● **What you should do**:
Copy the data below verbatim, from the line containing "Image resolution: width=1549" through the line containing "lower part of", and nothing else.

= = =

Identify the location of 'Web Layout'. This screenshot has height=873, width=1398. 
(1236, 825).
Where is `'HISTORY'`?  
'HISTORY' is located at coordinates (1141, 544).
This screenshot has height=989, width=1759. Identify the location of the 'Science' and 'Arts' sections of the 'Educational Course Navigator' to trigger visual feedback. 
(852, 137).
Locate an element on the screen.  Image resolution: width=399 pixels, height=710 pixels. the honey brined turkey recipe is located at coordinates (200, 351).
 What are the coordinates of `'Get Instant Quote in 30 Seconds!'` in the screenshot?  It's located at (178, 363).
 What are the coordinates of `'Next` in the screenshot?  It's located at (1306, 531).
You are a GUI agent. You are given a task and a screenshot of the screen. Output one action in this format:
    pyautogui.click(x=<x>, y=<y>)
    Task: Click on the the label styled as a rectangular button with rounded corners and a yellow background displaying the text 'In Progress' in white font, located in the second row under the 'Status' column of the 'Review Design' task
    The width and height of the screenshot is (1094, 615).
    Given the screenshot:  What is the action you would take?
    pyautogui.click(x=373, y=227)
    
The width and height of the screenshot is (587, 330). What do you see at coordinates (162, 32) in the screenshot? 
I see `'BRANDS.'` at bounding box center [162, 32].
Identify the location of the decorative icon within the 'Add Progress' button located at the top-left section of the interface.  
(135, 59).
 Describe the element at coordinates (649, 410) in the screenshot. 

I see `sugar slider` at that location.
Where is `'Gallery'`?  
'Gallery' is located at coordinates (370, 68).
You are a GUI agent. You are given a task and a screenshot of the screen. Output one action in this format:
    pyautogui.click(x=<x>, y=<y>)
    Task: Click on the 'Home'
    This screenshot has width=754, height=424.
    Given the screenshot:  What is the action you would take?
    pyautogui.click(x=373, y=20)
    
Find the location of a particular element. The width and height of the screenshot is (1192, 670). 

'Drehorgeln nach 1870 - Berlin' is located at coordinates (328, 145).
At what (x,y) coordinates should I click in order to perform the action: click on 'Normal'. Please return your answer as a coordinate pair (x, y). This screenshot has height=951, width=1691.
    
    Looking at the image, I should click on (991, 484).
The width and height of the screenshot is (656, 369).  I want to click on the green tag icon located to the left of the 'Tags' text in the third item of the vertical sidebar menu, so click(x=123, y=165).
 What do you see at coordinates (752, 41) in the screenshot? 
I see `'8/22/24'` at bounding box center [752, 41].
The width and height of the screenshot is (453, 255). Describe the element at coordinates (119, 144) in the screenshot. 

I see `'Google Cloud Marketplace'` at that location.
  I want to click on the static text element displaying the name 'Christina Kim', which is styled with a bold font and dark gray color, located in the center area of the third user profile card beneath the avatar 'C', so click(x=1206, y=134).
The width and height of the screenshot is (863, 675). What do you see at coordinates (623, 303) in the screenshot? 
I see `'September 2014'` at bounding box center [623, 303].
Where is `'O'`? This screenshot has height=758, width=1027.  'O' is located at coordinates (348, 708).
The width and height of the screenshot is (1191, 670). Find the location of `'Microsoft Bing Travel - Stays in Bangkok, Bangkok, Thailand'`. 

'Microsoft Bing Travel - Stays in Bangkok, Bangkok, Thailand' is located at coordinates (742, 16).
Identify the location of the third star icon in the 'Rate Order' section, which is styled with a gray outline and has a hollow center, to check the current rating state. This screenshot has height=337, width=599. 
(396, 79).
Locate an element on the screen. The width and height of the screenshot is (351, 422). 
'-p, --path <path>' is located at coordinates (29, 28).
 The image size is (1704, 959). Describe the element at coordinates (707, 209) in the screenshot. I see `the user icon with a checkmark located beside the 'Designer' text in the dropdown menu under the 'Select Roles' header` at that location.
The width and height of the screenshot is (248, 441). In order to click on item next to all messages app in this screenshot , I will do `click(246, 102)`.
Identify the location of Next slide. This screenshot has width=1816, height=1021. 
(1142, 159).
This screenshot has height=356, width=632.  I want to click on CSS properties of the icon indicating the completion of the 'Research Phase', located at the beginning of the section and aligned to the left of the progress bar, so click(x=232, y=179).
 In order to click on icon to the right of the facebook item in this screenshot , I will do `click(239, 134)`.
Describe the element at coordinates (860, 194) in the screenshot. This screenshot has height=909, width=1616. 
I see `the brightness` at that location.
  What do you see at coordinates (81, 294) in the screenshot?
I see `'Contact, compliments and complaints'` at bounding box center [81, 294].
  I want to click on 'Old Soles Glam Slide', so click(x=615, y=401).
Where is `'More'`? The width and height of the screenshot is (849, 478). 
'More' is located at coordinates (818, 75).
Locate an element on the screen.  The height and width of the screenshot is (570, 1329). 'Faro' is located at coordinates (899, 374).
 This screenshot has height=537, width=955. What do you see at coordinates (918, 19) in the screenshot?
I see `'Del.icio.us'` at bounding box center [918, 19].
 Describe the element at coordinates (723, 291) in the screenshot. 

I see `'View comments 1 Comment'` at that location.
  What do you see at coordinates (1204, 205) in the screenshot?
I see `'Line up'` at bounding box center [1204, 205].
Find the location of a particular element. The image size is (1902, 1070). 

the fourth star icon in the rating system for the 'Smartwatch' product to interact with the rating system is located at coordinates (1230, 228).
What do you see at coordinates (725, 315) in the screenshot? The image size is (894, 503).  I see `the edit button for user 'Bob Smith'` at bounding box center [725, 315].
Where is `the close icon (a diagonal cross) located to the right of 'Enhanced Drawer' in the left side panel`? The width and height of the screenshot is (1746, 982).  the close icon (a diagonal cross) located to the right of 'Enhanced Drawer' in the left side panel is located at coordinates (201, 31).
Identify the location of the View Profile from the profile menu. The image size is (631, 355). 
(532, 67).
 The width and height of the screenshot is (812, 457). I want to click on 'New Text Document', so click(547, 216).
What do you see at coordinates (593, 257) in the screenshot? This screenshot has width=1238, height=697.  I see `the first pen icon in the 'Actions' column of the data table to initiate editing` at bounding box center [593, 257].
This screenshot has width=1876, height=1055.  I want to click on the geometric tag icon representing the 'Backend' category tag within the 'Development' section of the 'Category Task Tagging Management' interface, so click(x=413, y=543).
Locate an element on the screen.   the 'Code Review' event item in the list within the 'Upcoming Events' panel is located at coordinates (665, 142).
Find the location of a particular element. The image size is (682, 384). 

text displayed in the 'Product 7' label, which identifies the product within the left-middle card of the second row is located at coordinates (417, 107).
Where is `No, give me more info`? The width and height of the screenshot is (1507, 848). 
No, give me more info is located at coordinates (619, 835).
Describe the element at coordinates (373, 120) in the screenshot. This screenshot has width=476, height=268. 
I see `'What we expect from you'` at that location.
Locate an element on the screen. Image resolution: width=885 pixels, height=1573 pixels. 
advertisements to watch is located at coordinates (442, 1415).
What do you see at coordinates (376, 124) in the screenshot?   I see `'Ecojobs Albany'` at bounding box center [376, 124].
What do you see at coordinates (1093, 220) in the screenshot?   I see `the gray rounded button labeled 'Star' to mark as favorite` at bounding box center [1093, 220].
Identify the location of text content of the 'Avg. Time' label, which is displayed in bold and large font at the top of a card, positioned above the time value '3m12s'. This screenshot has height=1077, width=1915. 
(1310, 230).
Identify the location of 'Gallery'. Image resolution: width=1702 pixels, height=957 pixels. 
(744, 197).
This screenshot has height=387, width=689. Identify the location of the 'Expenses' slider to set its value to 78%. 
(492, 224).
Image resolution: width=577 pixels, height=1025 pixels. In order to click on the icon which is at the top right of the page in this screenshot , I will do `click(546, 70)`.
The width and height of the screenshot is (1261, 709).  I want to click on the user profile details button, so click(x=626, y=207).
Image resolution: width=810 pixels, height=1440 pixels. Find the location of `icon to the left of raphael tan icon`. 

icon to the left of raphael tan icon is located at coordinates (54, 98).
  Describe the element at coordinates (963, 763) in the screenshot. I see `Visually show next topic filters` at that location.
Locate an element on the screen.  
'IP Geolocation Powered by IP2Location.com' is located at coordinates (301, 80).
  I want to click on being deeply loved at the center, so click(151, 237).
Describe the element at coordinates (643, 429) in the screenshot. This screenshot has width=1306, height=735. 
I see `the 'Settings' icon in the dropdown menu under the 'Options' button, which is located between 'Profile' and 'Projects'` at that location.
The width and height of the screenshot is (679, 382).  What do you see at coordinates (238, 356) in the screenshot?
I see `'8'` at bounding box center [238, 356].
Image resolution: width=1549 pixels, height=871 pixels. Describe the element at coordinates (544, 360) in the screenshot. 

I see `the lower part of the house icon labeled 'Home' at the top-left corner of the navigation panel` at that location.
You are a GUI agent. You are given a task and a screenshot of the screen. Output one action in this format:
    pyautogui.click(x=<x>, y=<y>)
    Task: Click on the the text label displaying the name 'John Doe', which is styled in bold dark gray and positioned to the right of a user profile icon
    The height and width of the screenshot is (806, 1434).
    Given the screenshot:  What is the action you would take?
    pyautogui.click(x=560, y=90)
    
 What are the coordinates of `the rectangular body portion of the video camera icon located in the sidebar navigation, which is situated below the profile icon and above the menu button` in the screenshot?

= = =

● **Finished exercise**:
Image resolution: width=1549 pixels, height=871 pixels. Describe the element at coordinates (544, 360) in the screenshot. 

I see `the lower part of the house icon labeled 'Home' at the top-left corner of the navigation panel` at that location.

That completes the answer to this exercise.